• [Prompt]
For the records below, output every line from the one holding "Task: Click the download" through the final line, unaltered, and no other lines.

Pixel coordinate grounding data:
>>>>

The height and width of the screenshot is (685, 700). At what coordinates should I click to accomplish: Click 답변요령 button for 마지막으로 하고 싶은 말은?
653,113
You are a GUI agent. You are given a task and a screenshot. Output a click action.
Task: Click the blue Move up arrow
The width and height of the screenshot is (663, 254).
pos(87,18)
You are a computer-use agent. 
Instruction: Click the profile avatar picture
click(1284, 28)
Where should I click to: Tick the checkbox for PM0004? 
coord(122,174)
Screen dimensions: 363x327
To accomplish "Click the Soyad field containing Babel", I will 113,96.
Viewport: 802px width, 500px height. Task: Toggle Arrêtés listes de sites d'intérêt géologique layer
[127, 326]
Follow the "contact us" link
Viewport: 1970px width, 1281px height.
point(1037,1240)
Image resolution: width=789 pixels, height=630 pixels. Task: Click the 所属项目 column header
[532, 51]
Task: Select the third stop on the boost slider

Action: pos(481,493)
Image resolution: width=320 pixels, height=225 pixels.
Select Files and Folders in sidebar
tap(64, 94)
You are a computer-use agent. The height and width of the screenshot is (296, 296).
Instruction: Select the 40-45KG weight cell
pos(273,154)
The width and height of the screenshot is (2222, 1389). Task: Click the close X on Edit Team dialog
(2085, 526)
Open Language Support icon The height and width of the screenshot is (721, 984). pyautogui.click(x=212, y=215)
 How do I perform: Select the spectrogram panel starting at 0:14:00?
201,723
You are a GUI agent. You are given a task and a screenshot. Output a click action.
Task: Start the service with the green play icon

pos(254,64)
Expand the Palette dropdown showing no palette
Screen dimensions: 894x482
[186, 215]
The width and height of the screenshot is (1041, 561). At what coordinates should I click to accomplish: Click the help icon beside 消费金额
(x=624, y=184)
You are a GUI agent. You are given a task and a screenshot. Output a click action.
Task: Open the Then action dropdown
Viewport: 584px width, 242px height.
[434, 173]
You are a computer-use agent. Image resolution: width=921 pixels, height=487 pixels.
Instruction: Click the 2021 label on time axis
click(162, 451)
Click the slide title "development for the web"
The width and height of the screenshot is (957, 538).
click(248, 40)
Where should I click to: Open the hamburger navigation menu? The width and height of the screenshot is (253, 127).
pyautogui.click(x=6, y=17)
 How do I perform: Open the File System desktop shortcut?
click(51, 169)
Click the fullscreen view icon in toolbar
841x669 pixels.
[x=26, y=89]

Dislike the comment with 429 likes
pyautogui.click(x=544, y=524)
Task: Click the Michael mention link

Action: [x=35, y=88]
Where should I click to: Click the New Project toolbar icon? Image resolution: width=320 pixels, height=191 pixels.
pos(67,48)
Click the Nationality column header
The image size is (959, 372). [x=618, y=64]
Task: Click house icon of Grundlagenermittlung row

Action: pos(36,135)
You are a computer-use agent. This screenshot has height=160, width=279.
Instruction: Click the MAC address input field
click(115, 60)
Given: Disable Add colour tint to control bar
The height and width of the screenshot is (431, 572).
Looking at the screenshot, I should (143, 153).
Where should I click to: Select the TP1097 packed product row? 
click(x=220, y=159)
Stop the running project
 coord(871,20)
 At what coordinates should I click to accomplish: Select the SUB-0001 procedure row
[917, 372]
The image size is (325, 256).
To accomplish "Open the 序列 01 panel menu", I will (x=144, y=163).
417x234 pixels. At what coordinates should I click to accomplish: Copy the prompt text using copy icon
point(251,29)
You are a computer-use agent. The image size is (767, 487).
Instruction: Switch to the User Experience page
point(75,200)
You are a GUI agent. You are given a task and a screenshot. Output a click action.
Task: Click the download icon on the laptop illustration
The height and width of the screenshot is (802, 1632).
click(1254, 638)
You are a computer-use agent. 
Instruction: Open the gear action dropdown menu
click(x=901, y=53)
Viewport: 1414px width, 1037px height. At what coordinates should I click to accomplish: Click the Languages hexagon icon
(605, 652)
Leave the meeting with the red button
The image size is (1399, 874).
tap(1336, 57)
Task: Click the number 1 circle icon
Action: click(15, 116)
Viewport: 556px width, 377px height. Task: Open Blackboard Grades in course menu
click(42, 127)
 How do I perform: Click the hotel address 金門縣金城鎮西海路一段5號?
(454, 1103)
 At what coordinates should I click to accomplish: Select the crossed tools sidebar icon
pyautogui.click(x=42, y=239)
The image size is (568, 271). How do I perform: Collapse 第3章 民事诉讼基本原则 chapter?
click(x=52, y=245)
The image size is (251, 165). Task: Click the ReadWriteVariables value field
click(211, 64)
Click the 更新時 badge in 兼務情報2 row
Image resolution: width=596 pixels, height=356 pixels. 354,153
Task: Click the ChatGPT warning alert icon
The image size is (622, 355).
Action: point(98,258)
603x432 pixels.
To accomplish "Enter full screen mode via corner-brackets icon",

<<<<

• [Your solution]
Task: Click the download icon on the laptop illustration
The height and width of the screenshot is (802, 1632).
click(1254, 638)
You are a computer-use agent. 
Instruction: Open the gear action dropdown menu
click(x=901, y=53)
Viewport: 1414px width, 1037px height. At what coordinates should I click to accomplish: Click the Languages hexagon icon
(605, 652)
Leave the meeting with the red button
The image size is (1399, 874).
tap(1336, 57)
Task: Click the number 1 circle icon
Action: click(15, 116)
Viewport: 556px width, 377px height. Task: Open Blackboard Grades in course menu
click(42, 127)
 How do I perform: Click the hotel address 金門縣金城鎮西海路一段5號?
(454, 1103)
 At what coordinates should I click to accomplish: Select the crossed tools sidebar icon
pyautogui.click(x=42, y=239)
The image size is (568, 271). How do I perform: Collapse 第3章 民事诉讼基本原则 chapter?
click(x=52, y=245)
The image size is (251, 165). Task: Click the ReadWriteVariables value field
click(211, 64)
Click the 更新時 badge in 兼務情報2 row
Image resolution: width=596 pixels, height=356 pixels. 354,153
Task: Click the ChatGPT warning alert icon
The image size is (622, 355).
Action: point(98,258)
603x432 pixels.
To accomplish "Enter full screen mode via corner-brackets icon",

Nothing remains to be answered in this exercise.